Впрочем, ближе к факту.

Итак, встал мужчина этакий в дверях и вопрошает: не смогут ли «оказать» комнату его заболевшему господину? И смотрит притом почему-то на меня. Все, разумеется, ошарашены совершенно и по сему — молчат. Пришлось мне взять себя кое-как в руки: «Позвольте, — говорю, — какой такой „господин“?.. И вообще — кто вы такие?» А он пожимает своими аршинными плечами и отвечает спокойно: «Как то какой? Мой барин. Печорин. Григор Лександрч Печорин».

Разумеется, от слов сих в комнате нашей свершилась на стоящая немая сцена. В центре ее стоял, разинув рот, подвижный обычно Богатырев — Субудуй-багатур, по величанию Вовы Ироника. А Максим Максимыч, Василий Петрович, хозяин кордона, и Иван Иванович — все милейшие люди — просто вытаращили глаза и онемели каждый в своей позе.
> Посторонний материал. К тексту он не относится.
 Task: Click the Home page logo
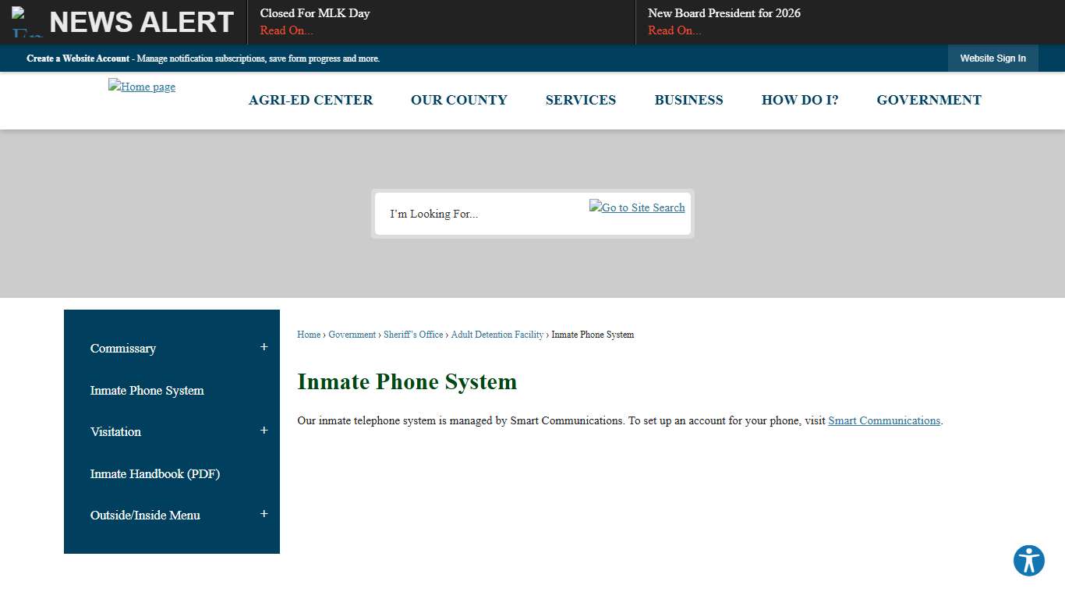(x=141, y=87)
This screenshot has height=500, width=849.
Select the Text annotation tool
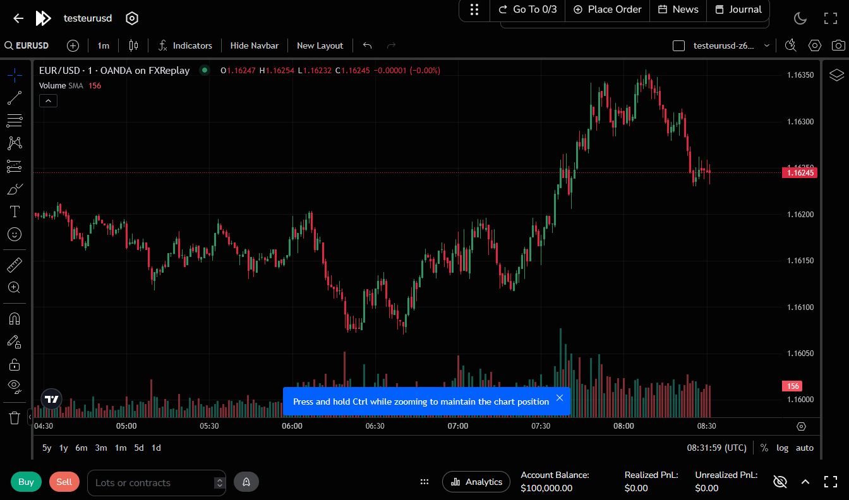[15, 211]
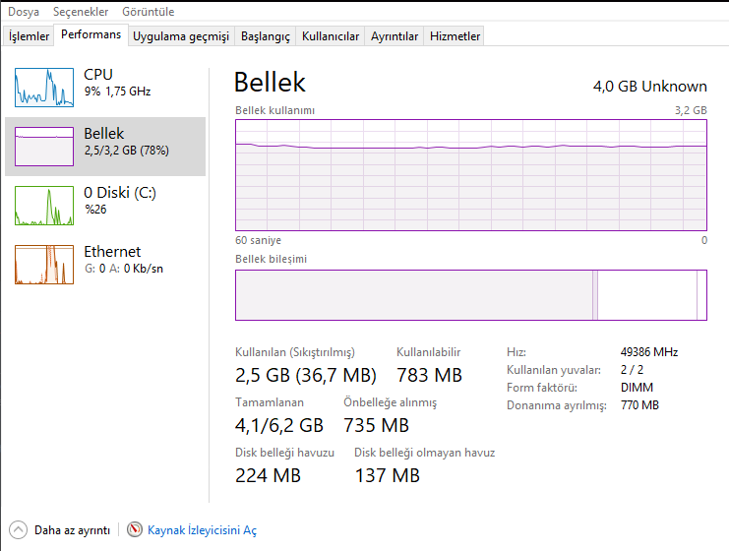This screenshot has width=729, height=551.
Task: Click the Daha az ayrıntı label
Action: [72, 530]
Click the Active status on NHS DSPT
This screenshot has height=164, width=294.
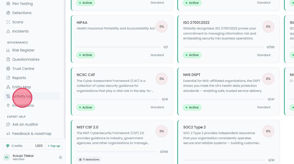pyautogui.click(x=192, y=107)
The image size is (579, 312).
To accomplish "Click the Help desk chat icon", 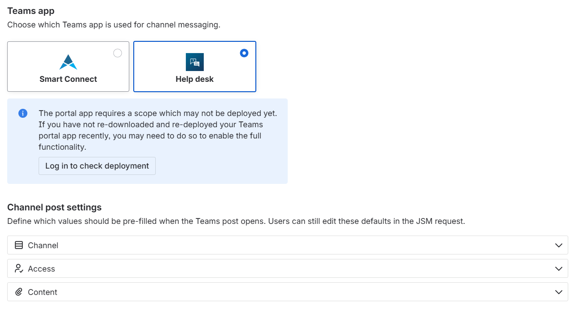I will tap(195, 62).
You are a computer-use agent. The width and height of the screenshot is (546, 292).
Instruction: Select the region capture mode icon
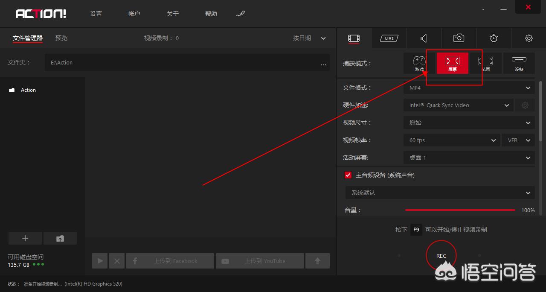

Думается, не нужно объяснять состояние человека, представителя нашей космической эпохи, когда его ошарашат этим именем, да еще при полных атрибутах… Один Вова Ироник сиял весь, что называется, как свежий пряник. Он уже упивался происходящим, ничего лучшего для него и придумать, разумеется, нельзя было.